The initial excitement was mirrored by a contrary skepticism. How often had similar claims for a variety of devices or techniques ended in disappointment? We had sadly become familiar with part of the Gartner Hype Cycle for emerging technologies: an initial boost of good results ultimately reversed by negative studies. The limitations of AI certainly could not be ignored. First, the AI software was validated only against human ground truth as a reference standard in artificial studies, indicating that in the best scenario AI was equivalent to experts but not superior. Secondly, most of these AI systems were validated offline, generating uncertainty about their feasibility in a real-time setting [3]. In addition, the first prototypes for real-time application required two parallel monitors, one for the endoscope and one for the counterpart AI images, because of an unavoidable delay as the signal transited through the AI system [4] [5]. Fourthly, there was the fear of pointless waste of time as some systems presented extremely high rates of false-positive results, in up to 20 % of the entire videos. Fifthly, there was extreme heterogeneity among the AI systems, regarding training dataset, validation procedures, and the architecture of the AI algorithm. Finally, the new AI jargon, with several terms, such as “training,” “cross-validation,” and “testing,” being used in an information technology sense that was unfamiliar to both academic and community endoscopists [6].
Such skepticism, however, could not countervail our desperate need for AI in screening colonoscopy. Despite the undeniable increases in adenoma detection rates (ADRs) due to quality assurance, we still miss one in every four neoplastic lesions [7] [8]. This may be related to distraction or fatigue, especially after several hours of activity, as well as to suboptimal competence in recognition. The latter is likely to be the case regarding flat advanced lesions, such as nongranular lateral spreading tumors (NG-LSTs). In turn, missing of lesions has been estimated to be the predominant factor contributing to post-colonoscopy colorectal cancer rates, with an incidence as high as 1 % over 10 years [7] [9]. In addition, an embarrassing variability in ADRs across any series of endoscopists raises questions about the status of screening colonoscopy as a clinical standard. Of note, relatively, low-detectors can miss up to 75 % of neoplastic lesions as compared with high-detectors [7]. Unsurprisingly, similarly high values of missed diagnosis have been reported for Barrett-related dysplasia or early gastric cancer, indicating a general reluctance of some endoscopists to recognize their own underperformance [10] [11].

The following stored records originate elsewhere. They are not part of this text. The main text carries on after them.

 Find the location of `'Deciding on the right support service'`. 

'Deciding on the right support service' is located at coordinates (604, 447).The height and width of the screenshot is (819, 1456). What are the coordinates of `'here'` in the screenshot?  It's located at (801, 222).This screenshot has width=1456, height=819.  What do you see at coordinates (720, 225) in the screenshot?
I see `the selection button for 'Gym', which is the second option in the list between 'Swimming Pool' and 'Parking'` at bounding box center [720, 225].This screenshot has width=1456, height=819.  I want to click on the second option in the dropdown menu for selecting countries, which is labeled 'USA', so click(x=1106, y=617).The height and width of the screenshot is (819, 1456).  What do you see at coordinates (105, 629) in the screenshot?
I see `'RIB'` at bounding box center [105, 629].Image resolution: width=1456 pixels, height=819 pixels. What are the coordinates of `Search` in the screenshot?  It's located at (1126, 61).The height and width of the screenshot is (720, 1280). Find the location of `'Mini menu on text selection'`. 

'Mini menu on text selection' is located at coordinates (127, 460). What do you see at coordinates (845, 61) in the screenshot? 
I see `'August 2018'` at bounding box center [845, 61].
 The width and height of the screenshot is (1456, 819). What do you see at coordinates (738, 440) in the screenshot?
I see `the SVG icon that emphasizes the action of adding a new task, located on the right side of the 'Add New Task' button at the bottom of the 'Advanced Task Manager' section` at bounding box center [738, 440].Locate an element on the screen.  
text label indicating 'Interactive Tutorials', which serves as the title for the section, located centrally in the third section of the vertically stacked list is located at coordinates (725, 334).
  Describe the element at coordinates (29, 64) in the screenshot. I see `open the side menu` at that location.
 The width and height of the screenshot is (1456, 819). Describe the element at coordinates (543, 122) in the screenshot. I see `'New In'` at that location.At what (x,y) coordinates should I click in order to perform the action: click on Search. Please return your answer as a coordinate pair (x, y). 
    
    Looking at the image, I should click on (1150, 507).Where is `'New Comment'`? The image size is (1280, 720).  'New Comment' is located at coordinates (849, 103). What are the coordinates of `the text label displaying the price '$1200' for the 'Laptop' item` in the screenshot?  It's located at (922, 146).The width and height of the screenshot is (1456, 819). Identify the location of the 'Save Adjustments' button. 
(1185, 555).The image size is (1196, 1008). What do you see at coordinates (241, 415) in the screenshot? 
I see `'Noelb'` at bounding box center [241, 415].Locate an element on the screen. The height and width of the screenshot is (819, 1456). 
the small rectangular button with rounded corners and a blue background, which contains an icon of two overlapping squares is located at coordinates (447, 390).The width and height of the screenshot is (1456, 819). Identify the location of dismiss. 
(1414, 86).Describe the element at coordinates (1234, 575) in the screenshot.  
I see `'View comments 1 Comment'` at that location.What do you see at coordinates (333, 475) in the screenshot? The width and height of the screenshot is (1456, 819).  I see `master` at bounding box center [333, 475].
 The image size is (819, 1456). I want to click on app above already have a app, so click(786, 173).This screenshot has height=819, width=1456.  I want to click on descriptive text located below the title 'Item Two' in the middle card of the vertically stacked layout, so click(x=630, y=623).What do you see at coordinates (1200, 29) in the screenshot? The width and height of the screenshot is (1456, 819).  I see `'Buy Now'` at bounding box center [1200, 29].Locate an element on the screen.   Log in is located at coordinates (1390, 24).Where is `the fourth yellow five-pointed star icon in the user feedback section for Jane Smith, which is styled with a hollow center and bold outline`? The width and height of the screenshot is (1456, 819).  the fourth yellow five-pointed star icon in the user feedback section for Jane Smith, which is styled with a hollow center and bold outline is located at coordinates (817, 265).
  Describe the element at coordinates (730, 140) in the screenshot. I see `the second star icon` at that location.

Dum Romae consulitur, Saguntum expugnatur! [Whilst they deliberated in Rome, Saguntum was captured!] While the pros and cons of AI were being compared, science was suddenly overcome by technology. All the major players in the field of endoscopy upgraded their AI systems with graphic interfaces able to display colorectal lesions in a real-time setting, superimposing a clearly visible mark on any suspected lesions with high degrees of accuracy. These systems were released immediately in the European market as regulatory clearance was primarily based on artificial studies. While there had not been enough time to reply to the initial question “Should we implement AI?,” the next question suddenly became: “What are the effects of AI on screening colonoscopy?”